The ancient ones whose tendencies towards those "noticing and taking care of others" who needed noticed and taking care of, behaviors became our ancestors. Those ancient ones who did not receive that kind of attention or were the ones who didn’t notice, didn't become our ancestors. Why? Because at the time, we realized that if we were to survive, our best chances were in numbers. The more of us, the better we could defend ourselves, our lives and the lives of our children. The good news is that absolutely no one loses when generosity is present. Our ancient brains are literally programmed to release 'feel good' chemicals when we offer a kindness to another. Everyone wins.

I am part of a group of beautiful souls who each month, sometimes on-line, sometimes in person, who have chosen to look inside ourselves, deep inside ourselves, and try to learn how to love and accept what we see. Sometimes that's easy. Other times, it's not so easy, because some parts of us we're not so proud of or don't like so much. Why do we do this?

In doing so, we learn to accept those parts of being human that we've repressed because we're not "supposed" to be that way, because they are 'bad' (jealous, afraid, depressed, anxious, racist, sexist, etc.) or repressed because we're supposed to not think to highly of ourselves (inside each of us is a singer, artist, poet, etc.). The result is that as we learn to accept those parts of ourselves, we automatically become more tolerant of others when exhibit those same human traits. We have discovered that, without trying, we pass that spirit of love and acceptance of ourselves on to ‘our people’ and our world.

I personally have found the following exercise to be very helpful in the aftermath of such a very polarizing and divisive time. It helped me to be reminded of the innate goodness in every soul, at a time when what is most evident is the opposite.

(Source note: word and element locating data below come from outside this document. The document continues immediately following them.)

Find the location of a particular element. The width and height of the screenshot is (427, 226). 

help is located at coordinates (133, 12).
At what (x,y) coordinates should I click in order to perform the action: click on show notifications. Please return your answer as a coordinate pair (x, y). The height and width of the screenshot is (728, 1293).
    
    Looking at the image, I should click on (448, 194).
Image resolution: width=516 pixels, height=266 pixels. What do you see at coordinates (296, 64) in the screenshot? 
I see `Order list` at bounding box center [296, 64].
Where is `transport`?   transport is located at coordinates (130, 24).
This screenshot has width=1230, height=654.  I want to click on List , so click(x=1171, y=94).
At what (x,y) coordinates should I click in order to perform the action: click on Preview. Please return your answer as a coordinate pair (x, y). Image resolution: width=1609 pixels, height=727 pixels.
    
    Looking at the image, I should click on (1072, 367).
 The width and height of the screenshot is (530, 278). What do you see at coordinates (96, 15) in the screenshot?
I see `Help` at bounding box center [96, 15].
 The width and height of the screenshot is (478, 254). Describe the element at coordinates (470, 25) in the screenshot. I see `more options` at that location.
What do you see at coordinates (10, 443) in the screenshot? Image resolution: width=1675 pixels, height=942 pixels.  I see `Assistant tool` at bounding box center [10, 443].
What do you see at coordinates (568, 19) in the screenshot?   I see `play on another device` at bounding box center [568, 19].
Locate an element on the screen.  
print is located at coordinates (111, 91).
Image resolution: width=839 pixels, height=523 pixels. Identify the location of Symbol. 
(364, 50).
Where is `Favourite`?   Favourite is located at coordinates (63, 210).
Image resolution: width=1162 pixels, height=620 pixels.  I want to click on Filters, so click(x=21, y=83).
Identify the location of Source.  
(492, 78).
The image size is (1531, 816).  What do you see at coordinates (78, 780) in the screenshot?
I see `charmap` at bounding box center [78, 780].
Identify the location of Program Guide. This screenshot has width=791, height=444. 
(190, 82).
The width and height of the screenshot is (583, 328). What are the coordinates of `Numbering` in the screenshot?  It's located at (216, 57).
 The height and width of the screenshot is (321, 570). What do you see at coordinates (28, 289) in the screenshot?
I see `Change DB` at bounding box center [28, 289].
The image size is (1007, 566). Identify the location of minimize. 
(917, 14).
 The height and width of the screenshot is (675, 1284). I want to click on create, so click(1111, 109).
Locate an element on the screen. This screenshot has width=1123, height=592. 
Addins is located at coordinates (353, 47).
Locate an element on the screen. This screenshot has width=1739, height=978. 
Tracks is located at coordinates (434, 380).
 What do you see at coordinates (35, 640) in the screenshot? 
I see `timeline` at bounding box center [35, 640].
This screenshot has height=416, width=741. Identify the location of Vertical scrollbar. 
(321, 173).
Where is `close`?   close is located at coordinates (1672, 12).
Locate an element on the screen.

As our group shared their acts of kindness towards others it seemed to help balance the effects of 18 months of pretty much non-stop exposure, exhibition, and seeming celebration and honoring of the darker side of human nature.

Whether we are the ones suffering, or among the ones puzzled by the suffering or those laughing at and celebrating what others of us fear, we all have that helping nature. Let’s touch on that for just a moment. It doesn’t solve the problems that the election exposed, but it is a start at re-establishing a balance of who we are as human beings. To be reminded that there is light, in every one of us, as well as darkness.

I would encourage you do this assignment, share your responses with as many people as you can.

List seven times within the past few months that you felt able to "support" another person or persons. In other words, share a time when you were able to help someone live a little better life. We all have that generosity part of us. What were those moments and how was it manifested?

Here’s my list:

1. In Ireland I chose to look at every street person I saw or passed by and put money in their cup. I haven't always honored that urge to help but I've always felt the tug to do so. I later realized why I perhaps have always been inclined to do so. I learned that one of my ancestors, my, Great Grandfather, was one of them. He would have been the one begging. I also learned that because people of his time, who could have, deliberately didn't help, his parents perished, dying of starvation during the Irish potato famine.

2. While in Ireland, when I ate out, I would eat exactly half of my dinner, take the rest and give it to one of those seeking help on the bridge that we had to walk over to get from our hotel to the restaurants so they could eat as well as I did, for at least one meal, for at least one day.

3. I did the same when I was in Italy.

4. I tipped everyone in Italy and Ireland who served me, even though "you don't have to tip in Europe"

5. Over the last year, I've given away at least a dozen devices designed to help people feel more peaceful and less stressed.

6. Over the past weeks, a number of times, I turned around, went back and gave help to a number of people whose home is the street and I had passed by without noticing.

7. Over the last 8 days, especially, I have attempted to hold sacredly and non-judgmentally others opinions and experiences that are different than mine.

I’d really be interested in reading your list.